Lei così amata

di Laura Ricci

Questo ricordo di Eloisa è stato pubblicato su un mio vecchio blog il 2 luglio 2006, a pochi giorni dalla scomparsa di Eloisa. Non posso fare un link perché, per problemi di spam, ho dovuto chiudere quel blog. Riporto con pazienza il mio post e i numerosi e significativi commenti che ha avuto perché mi sembra un bel modo per dare avvio, nel ricordo di Eloisa, al sito della nostra associazione.

Eloisa Manciati è stata la prima persona che, a Orvieto, mi ha introdotto nella vita pulsante della Città, quando da Roma mi sono trasferita qui con la mia famiglia. Più di vent’anni fa. Ero a scuola – allora la “Luca Signorelli” – quando una mattina, in sala professori, si è avvicinata per propormi di partecipare a una serie di iniziative che si tenevano nell’allora CISEP, il Centro di educazione permanente – negli anni scomparso – che stava nei locali di Piazza Marconi successivamente occupati dal Distretto scolastico. Da allora sono state moltissime le iniziative, le conferenze, i seminari, i laboratori, le letture, i percorsi culturali (e personali) che nel tempo Eloisa mi ha proposto. Con quell’eccesso, quella passione e quel critico entusiasmo che la distinguevano, certo trovando terreno favorevole nei miei percorsi e nelle mie pratiche di vita, nelle mie scelte culturali e curiosità intellettuali.

Di lei mi piacquero subito i capelli rossi e l’eleganza del portamento, quella bellezza strana e mutevole, semplice e nobile, austera e mistica; e soprattutto il nome – Eloisa – l’incantevole storico nome dell’immortale amata-amante di Abelardo che è sempre stata, per me, un’ammaliante e forte riferimento femminile. Poi Eloisa mi spiegò che non era all’ Éloïse di Abelardo che doveva il suo nome, ma piuttosto a quella di Rousseau, a quella “nouvelle Éloïse”, eroina pedagogica delle teorie del grande Jean Jacques a cui suo padre, professore e preside, aveva simbolicamente guardato per la sua missione educativa di genitore. A lei – io che quando l’ho conosciuta praticavo già, per aver avuto delle ave di eccezione, “la differenza” – devo, della differenza, l’elaborazione teorica, l’incontro con la Libreria della donne di Milano e con le filosofe di Diotima. Mia madre, mia nonna e la mia bisnonna, nel segno della differenza femminile mi hanno insegnato a vivere; in quello stesso segno, Eloisa mi ha insegnato a pensare. E sebbene io consideri il vivere di gran lunga superiore al teorizzare, so che quelle teorie servono per avere riferimenti, esemplificare, controbattere, stare coi piedi saldi nel mondo e non essere schiacciate.

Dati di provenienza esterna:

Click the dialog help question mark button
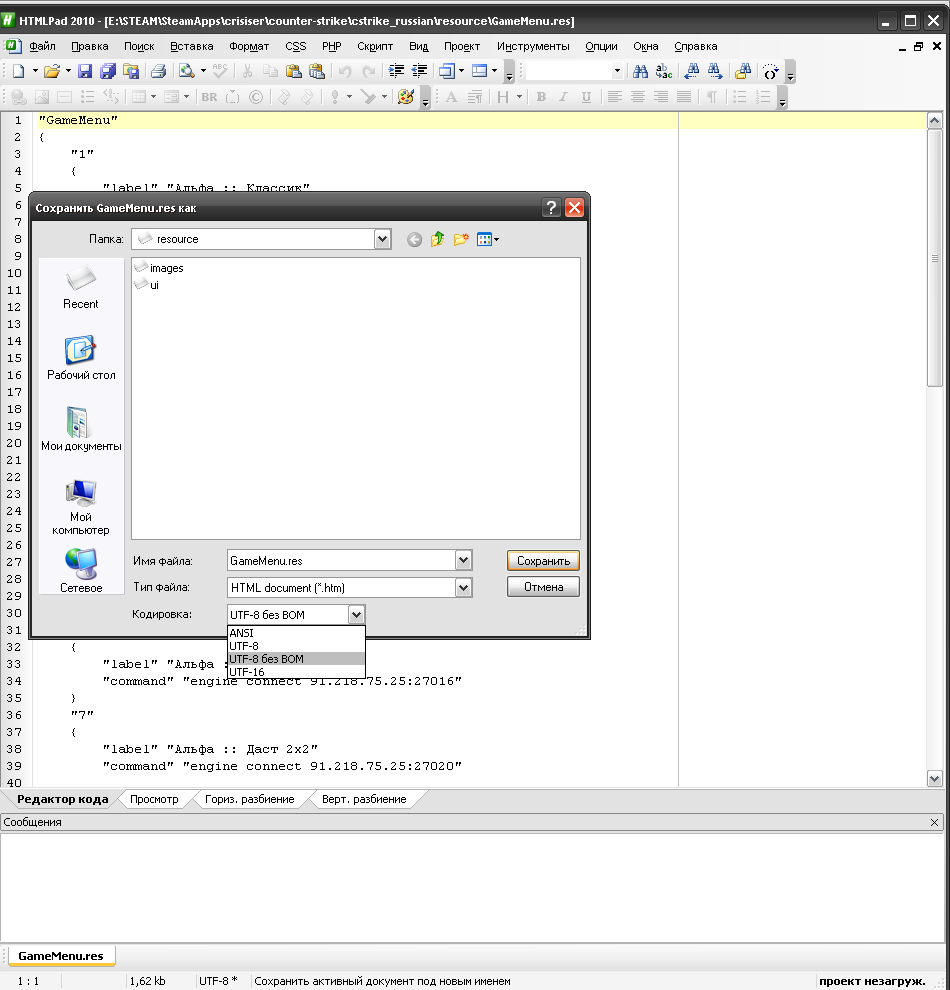Viewport: 950px width, 990px height. coord(551,208)
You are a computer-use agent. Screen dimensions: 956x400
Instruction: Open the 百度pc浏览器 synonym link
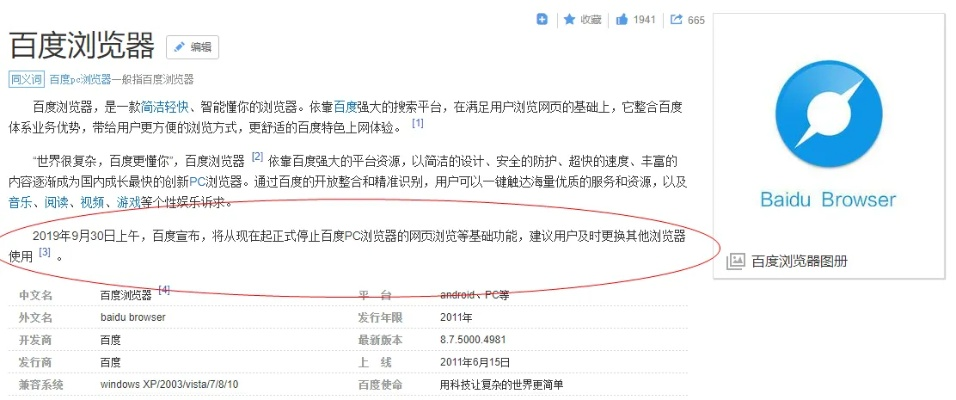(80, 79)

Il nostro è stato, come si dice appunto nel femminismo della differenza, un “rapporto politico”: non un’amica con cui andare a spasso, al cinema, prendere il tè, o almeno non solo; piuttosto un riferimento femminile con cui fare ed elaborare conoscenze e cose, costruire opinioni rispetto a un assunto tracciato, scambiare interrogativi e consapevolezze. Silenziosamente sapevamo ognuna la forza e il limite dell’altra, eravamo ognuna all’altra affidabile.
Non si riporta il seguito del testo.